● TASK DETAILS
According to the film page below, where does Serena decide to return to work after her career in London?

● SELECTED EXCERPT

- Italian: Scusate se esisto!
- Directed by: Riccardo Milani
- Written by: Giulia Calenda Paola Cortellesi Furio Andreotti Riccardo Milani
- Produced by: Fulvio Lucisano Federica Lucisano
- Starring: Paola Cortellesi Raoul Bova
- Cinematography: Saverio Guarna
- Music by: Andrea Guerra
- Distributed by: IIF
- Release date: 20 November 2014;
- Running time: 98 minutes
- Country: Italy
- Language: Italian

= Do You See Me? (film) =

Do You See Me? (Scusate se esisto!) is a 2014 Italian comedy film written and directed by Riccardo Milani and starring Paola Cortellesi and Raoul Bova. It grossed $6,571,282 at the Italian box office.

== Plot ==
With a brilliant career in London, Serena, an architect originally from Abruzzo, decides to return to work in Italy, in Rome. For a woman to get a job at the height of her qualification as a really good architect proves to be difficult, until she decides to pass herself as a man. So she decides to work in the redevelopment of the Corviale district.

Collection entries:
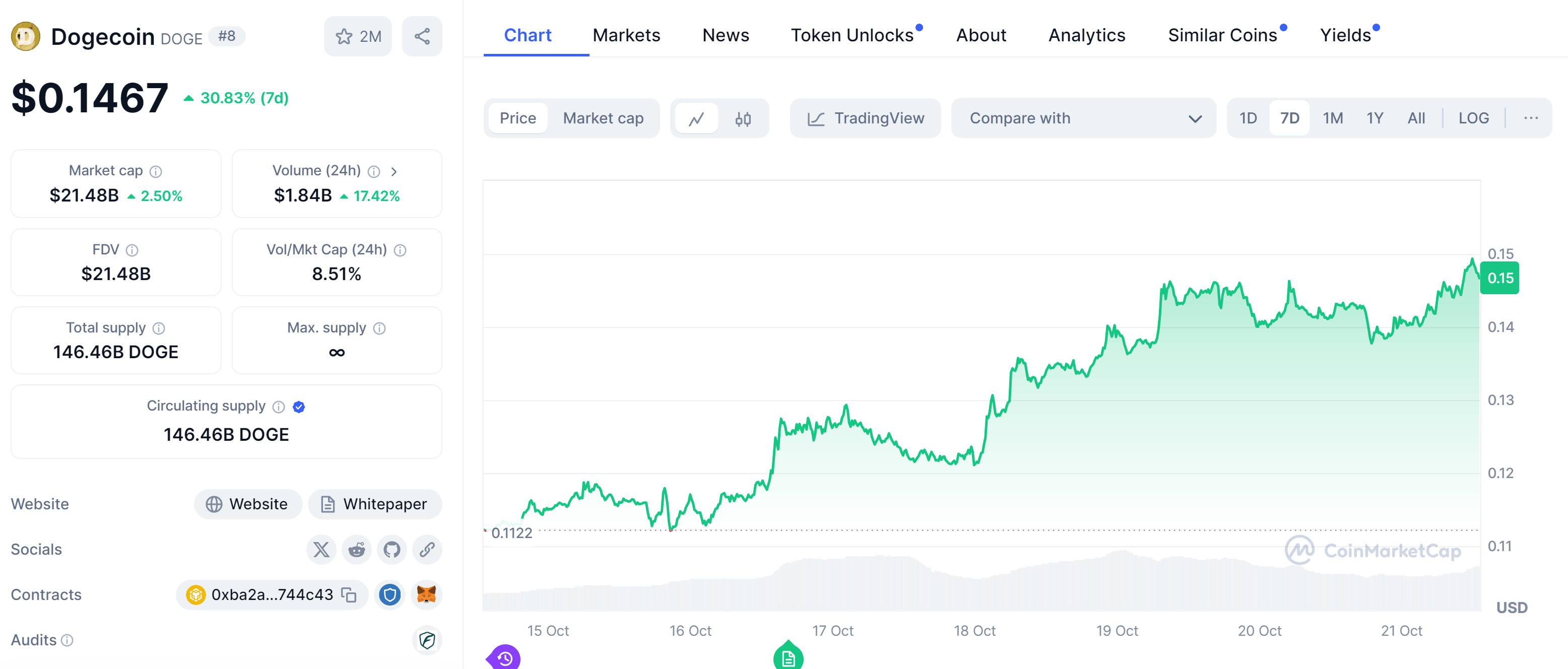The image size is (1568, 669).
Task: Open the Reddit social link
Action: (x=356, y=550)
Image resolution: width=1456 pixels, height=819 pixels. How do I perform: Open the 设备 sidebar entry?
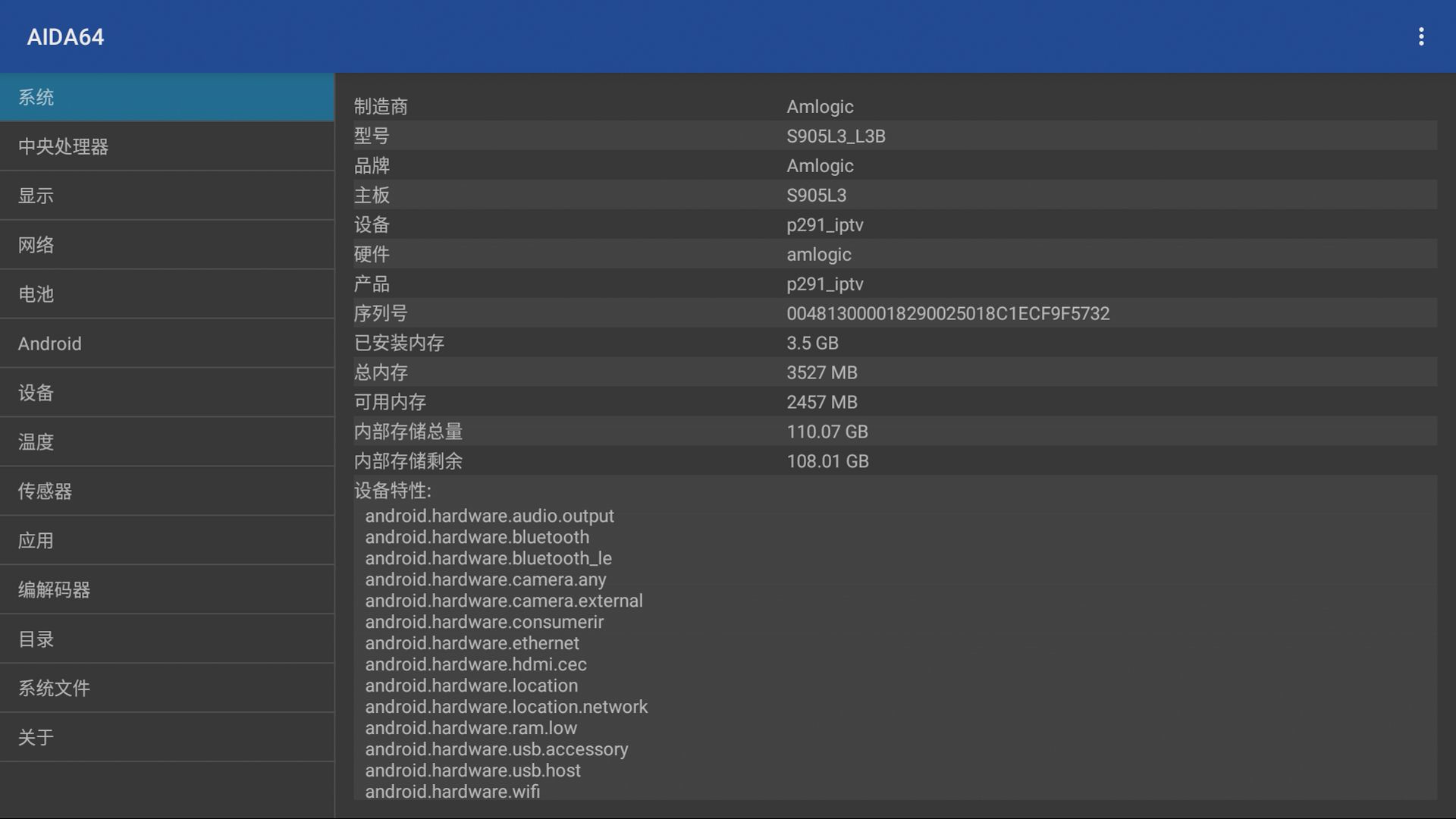(167, 393)
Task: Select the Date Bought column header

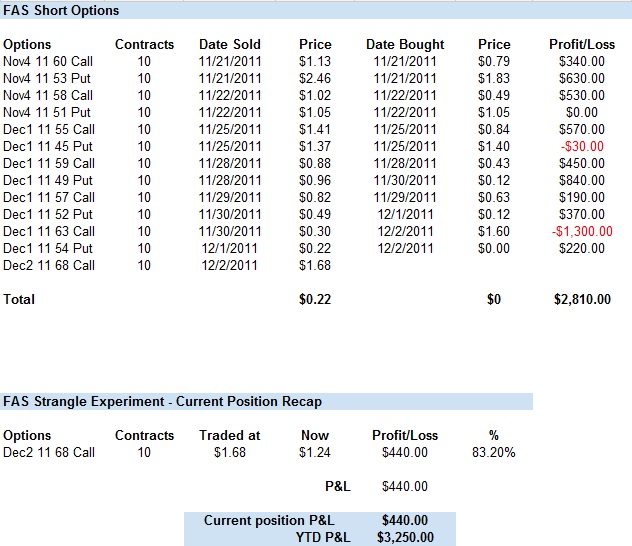Action: (405, 45)
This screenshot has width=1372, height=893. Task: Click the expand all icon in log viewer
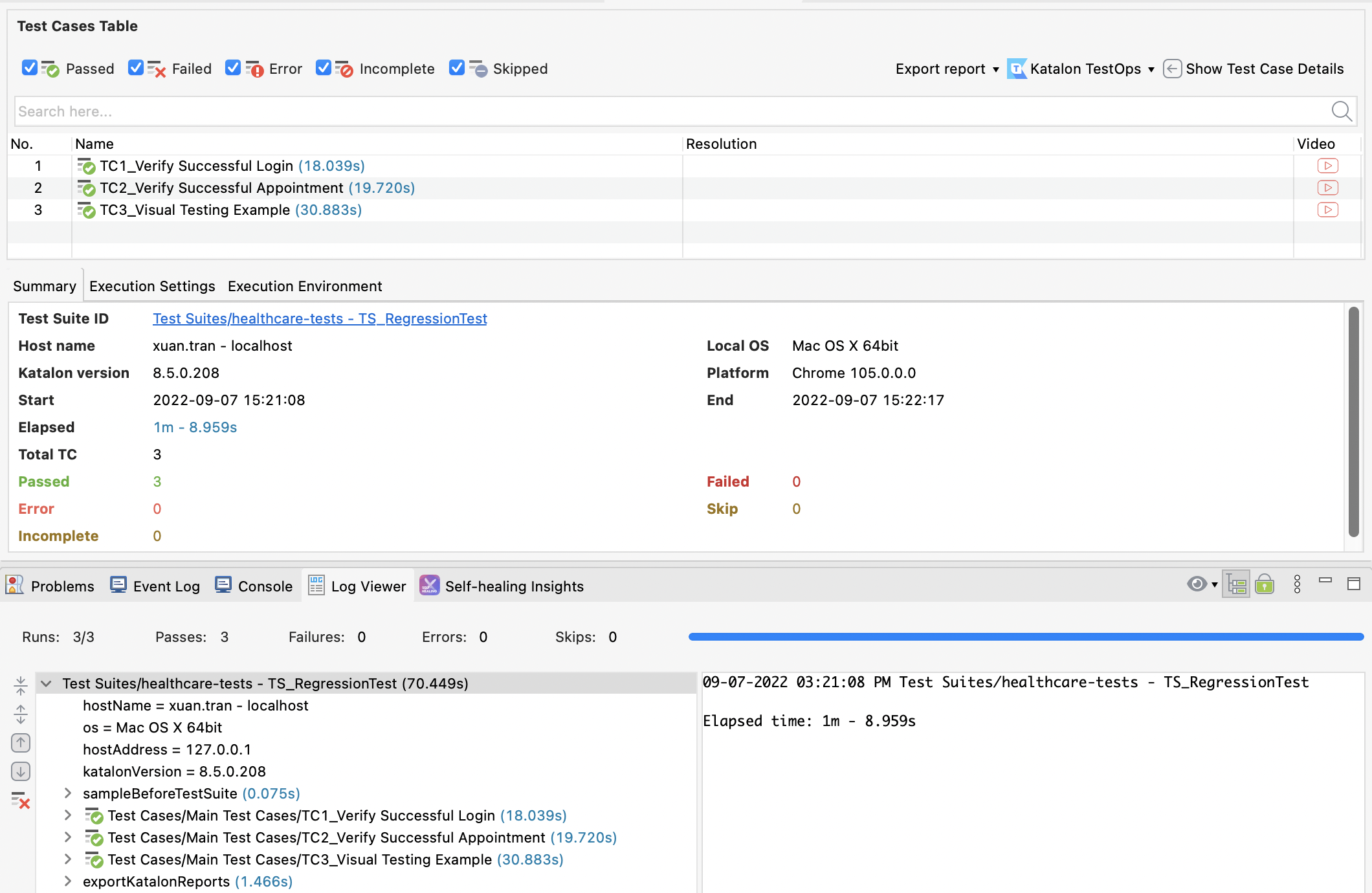(21, 714)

● SOLUTION TO THIS EXERCISE
Rome, Italy.